Criteo.MemCache – why we wrote yet another MemCache driver
Sometime ago we were using Enyim/Couchbase client to connect to our Memcached/couchbase cluster.
Since then, we developed our own MemCache client library at Criteo and it has been recently open sourced on GitHub ( http://bit.ly/15DE04z). This article will talk about this client, and the reason we created it.
#Why did we develop it?
There were times when we had huge issues on our Couchbase production clusters, and also on our web servers which connect to it. Good thing to know is that, the Memcached instance that runs couchbase has a limit to 10K incoming connections. Beyond this limit, the process just refuses the connection. When we reached this point, the client on the web server saw the node as dead. This led to a very unpredictable distribution of the keys inside the cluster, a redundancy of many values, a huge increase of used memory, and finally the apocalypse on our web applications. All of that because we added new web servers to handle this growing traffic. That is when we had to find another solution.
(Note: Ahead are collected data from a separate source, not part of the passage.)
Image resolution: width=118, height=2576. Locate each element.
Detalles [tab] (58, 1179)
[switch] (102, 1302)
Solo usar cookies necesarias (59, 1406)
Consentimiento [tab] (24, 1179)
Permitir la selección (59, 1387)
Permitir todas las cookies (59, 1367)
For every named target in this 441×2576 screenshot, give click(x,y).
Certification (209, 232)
So we tried to use moxi, and connect to only a few nodes in the cluster. This worked sometimes, but we soon understood that moxi is not very stable, triples the network bandwidth, and uses a huge amount of CPU.
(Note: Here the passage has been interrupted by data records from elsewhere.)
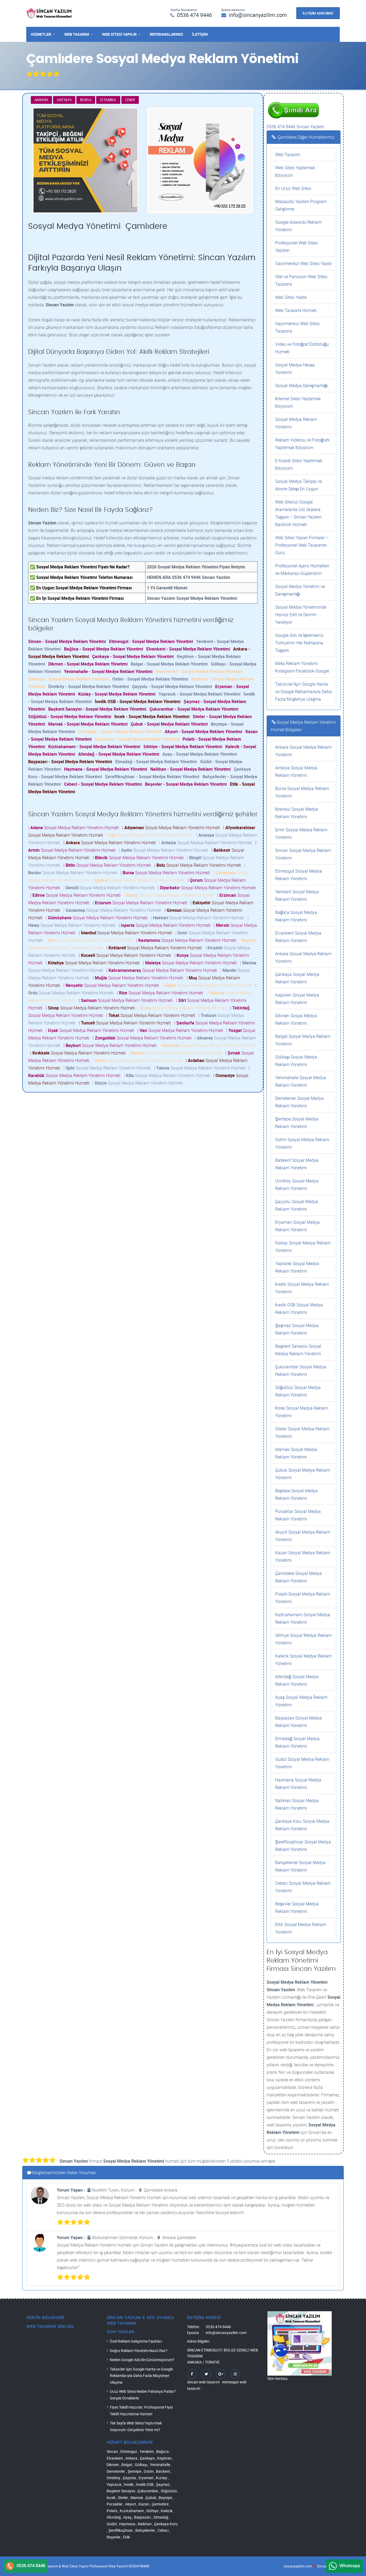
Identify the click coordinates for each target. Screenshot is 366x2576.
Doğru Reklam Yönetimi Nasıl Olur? (138, 2350)
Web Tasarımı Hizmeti (296, 310)
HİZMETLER (41, 34)
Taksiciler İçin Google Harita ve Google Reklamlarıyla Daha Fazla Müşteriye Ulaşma (303, 691)
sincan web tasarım (203, 2381)
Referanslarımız (166, 34)
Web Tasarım (76, 34)
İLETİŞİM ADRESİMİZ (318, 13)
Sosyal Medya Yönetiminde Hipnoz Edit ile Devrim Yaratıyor (300, 614)
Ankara (41, 99)
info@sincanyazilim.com (258, 15)
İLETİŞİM (200, 34)
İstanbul (108, 99)
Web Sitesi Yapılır (119, 34)
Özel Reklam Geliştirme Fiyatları (136, 2341)
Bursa (85, 99)
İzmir (130, 99)
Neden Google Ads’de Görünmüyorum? (142, 2359)
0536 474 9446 (194, 15)
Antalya (64, 99)
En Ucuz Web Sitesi (293, 188)
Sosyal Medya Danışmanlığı (301, 385)
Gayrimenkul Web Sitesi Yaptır (303, 263)
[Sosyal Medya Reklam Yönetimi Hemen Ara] (293, 100)
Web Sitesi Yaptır (291, 297)
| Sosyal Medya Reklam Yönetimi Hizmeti (74, 828)
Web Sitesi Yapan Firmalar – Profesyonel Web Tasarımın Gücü (301, 545)
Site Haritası (277, 2378)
We also wanted asynchronous API for our MemCache client library since we were using thread pools to handle synchronous requests, and we had a huge bunch of threads just spawned waiting on the network response. Since we wanted to replicate the data across our two data centers in the USA, we were dealing with 70ms ping links. We had huge bunch of sleeping threads to do that.
Then we had to prepare for the future, and we decided to experiment a new way to connect to Memcached.
#Our first prototype
To begin this experiment, we decided to test what kind of performance we could expect from a raw tcp socket over these high latency links. The first step was to send a huge batch of pre-computed requests, tweaking the socket parameters and to just drop the incoming responses. Actually, the only tweak was on tcp buffer size. The higher the latency, the bigger buffer you need. Since our dedicated links are pretty good, we didn’t see that many errors and there was almost no drawbacks to have big tcp buffers.
After a good tweak, it was possible to fill all our Gb interface with one single socket. Then it was confirmed that the Memcached server was not limiting at all.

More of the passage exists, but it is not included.